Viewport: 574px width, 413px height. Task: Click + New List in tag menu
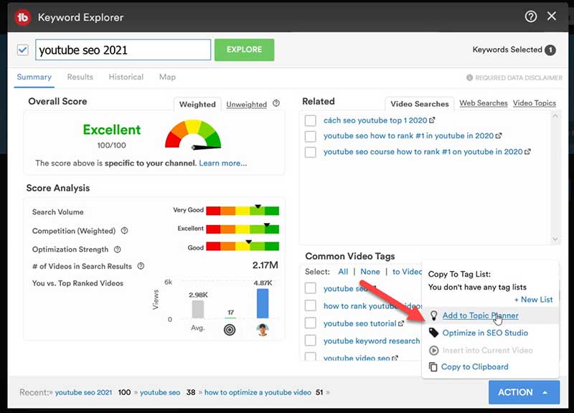[x=533, y=300]
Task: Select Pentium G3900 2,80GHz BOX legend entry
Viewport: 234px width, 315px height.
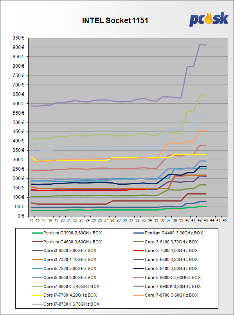Action: click(67, 233)
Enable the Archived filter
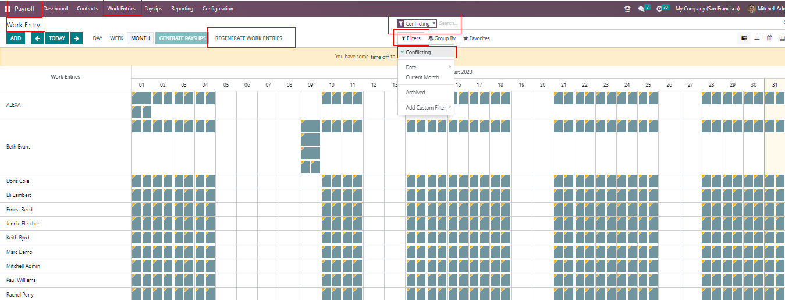Image resolution: width=785 pixels, height=300 pixels. [415, 93]
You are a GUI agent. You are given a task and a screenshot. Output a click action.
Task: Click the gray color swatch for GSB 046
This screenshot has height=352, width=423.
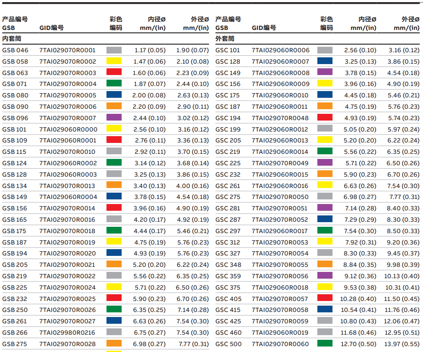point(114,50)
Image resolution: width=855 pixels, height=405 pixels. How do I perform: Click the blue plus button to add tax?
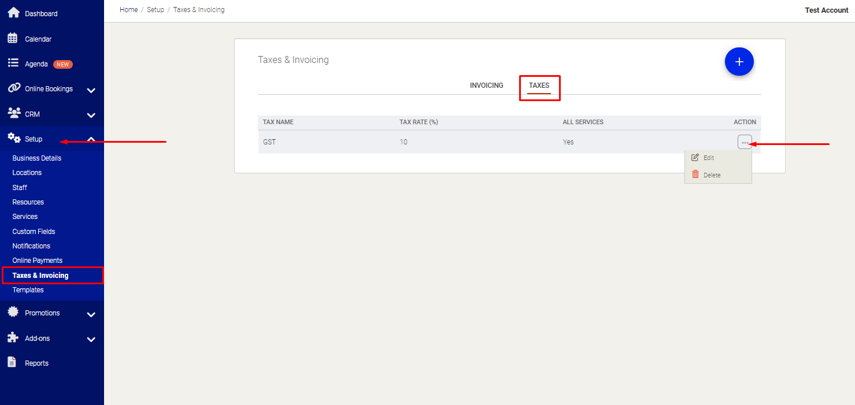[x=739, y=61]
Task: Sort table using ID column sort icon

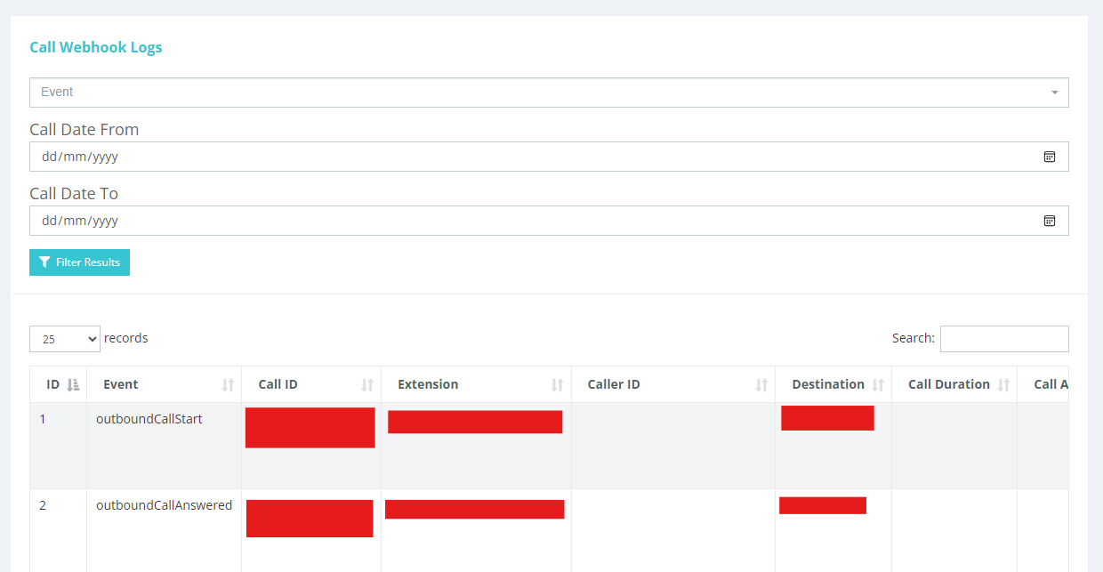Action: pos(72,383)
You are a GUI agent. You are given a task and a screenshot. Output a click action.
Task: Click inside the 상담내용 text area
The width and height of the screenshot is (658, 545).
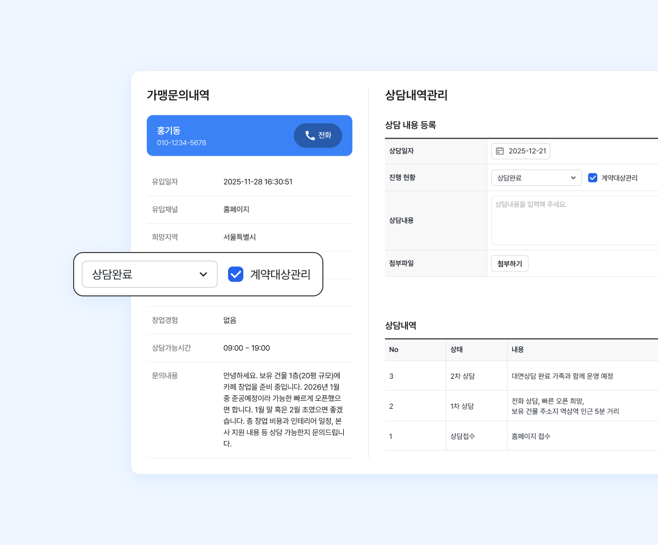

Task goal: Exact copy, no images: rewrite the entire listing above.

Answer for this exercise:
Viewport: 574px width, 413px height. Task: Click + New List in tag menu
[x=533, y=300]
Task: Select Pentium G3900 2,80GHz BOX legend entry
Viewport: 234px width, 315px height.
Action: click(67, 233)
Enable the Archived filter
Image resolution: width=785 pixels, height=300 pixels. [415, 93]
You are a GUI agent. You are given a task and a screenshot. Output a click action.
Task: Click the gray color swatch for GSB 046
This screenshot has height=352, width=423.
point(114,50)
Image resolution: width=855 pixels, height=405 pixels. How do I perform: Click the blue plus button to add tax?
[x=739, y=61]
Task: Sort table using ID column sort icon

Action: pos(72,383)
You are a GUI agent. You are given a task and a screenshot. Output a click action.
Task: Click inside the 상담내용 text area
The width and height of the screenshot is (658, 545).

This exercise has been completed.